DNR staff will again issue CWD surveillance permits to private landowners within the two surveillance area boundaries and for public land near the Oneida-Lincoln surveillance area. The permits are property-specific harvest authorizations, and CWD sampling is required. Contact Jaqi Christopher in Rhinelander by phone (715-401-2871) or email at [email protected] to set up an appointment. Surveillance permits cannot be issued by customer service staff or online.

“It’s been 12 years since we conducted district-wide enhanced CWD sampling efforts across the north, and hunters can help by testing their adult deer for CWD this season,” said Chuck McCullough, DNR wildlife supervisor. “We had wonderful assistance from hunters with targeted surveillance in 2018, and we will closely monitor our two focus surveillance areas again this fall.”

Hunters have several options available to have their deer sampled for CWD. In addition to a network of 24/7 self-service sampling stations (also called kiosks) around the state, many meat processors and businesses offer in-person sampling assistance. Some sampling locations also have DNR Wildlife Management staff available to take samples and answer hunter questions.

For an interactive map with sampling locations available in your area, visit and search keyword “CWD sampling.” There is also a searchable database available as an alternative to the map view.
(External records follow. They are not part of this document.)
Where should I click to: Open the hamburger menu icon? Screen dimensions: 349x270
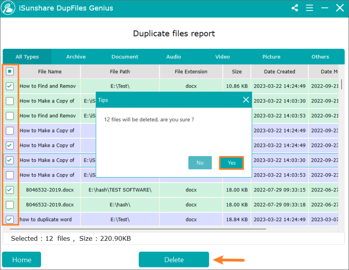(x=309, y=8)
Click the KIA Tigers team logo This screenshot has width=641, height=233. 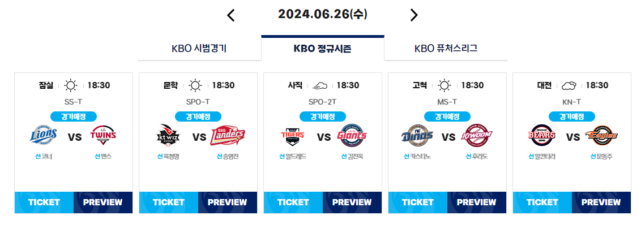coord(293,136)
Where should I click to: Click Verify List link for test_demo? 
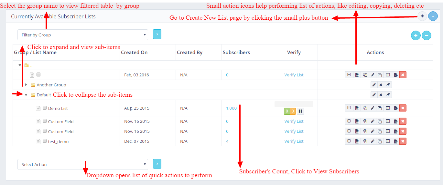click(x=294, y=141)
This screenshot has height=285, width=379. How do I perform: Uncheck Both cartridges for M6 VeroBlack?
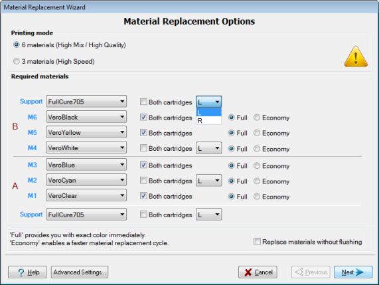click(143, 118)

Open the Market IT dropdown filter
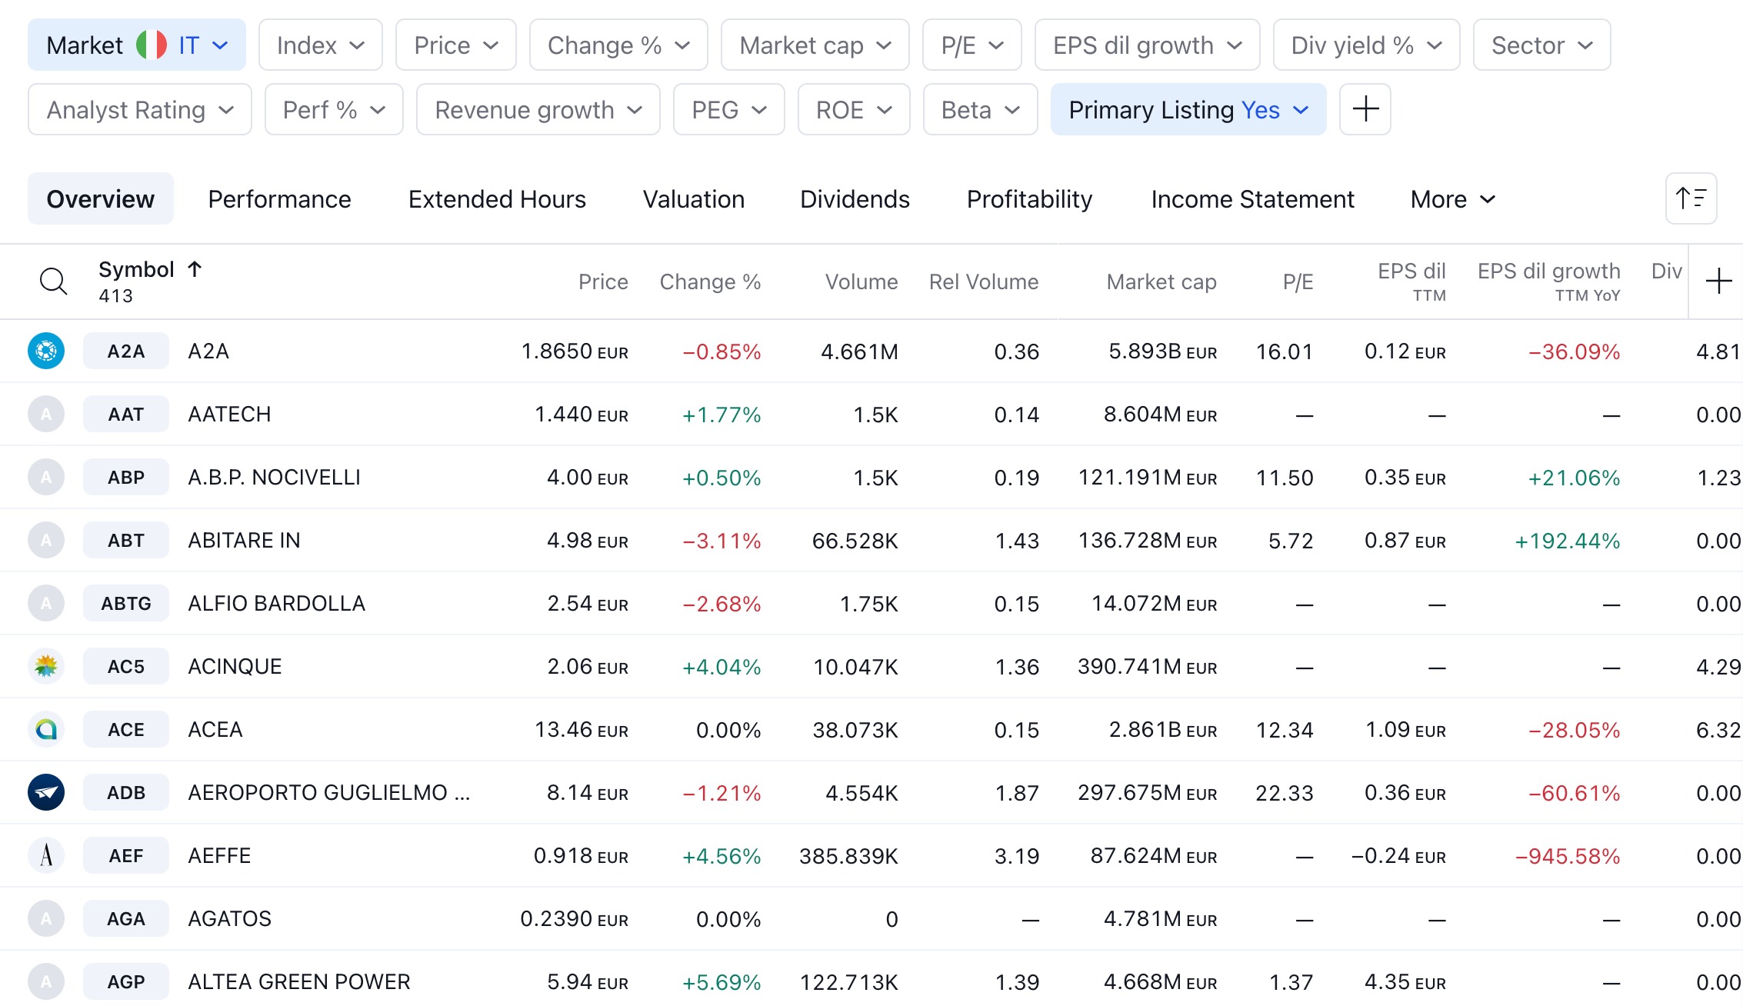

A sample consists of the deer head with 3-5 inches of neck attached. Hunters will also need to have their harvest authorization number, harvest location and contact information when submitting a sample. To make special arrangements for large bucks, please call a nearby DNR wildlife biologist

Baiting and feeding of deer is currently prohibited in Lincoln, Langlade, Oneida, Vilas, Forest, and Florence counties. No counties in the state will be removed from the ban during the 2019 deer hunting seasons. Check the DNR’s baiting and feeding webpage frequently for updates or contact local wildlife staff to determine if baiting and feeding bans are in effect for your county.

Recommended practices can reduce and prevent the spread of CWD. Those include proper carcass transportation, handling and disposal; also reporting sick deer, following baiting and feeding regulations and cleaning and decontaminating equipment. Hunters should also follow urine-based scent recommendations.

Sick deer and deer with an unknown cause of death should be reported to DNR wildlife staff. This does not include car-killed deer. Contact staff listed above or call the DNR’s Customer Service hotline at 1-800-847-9367.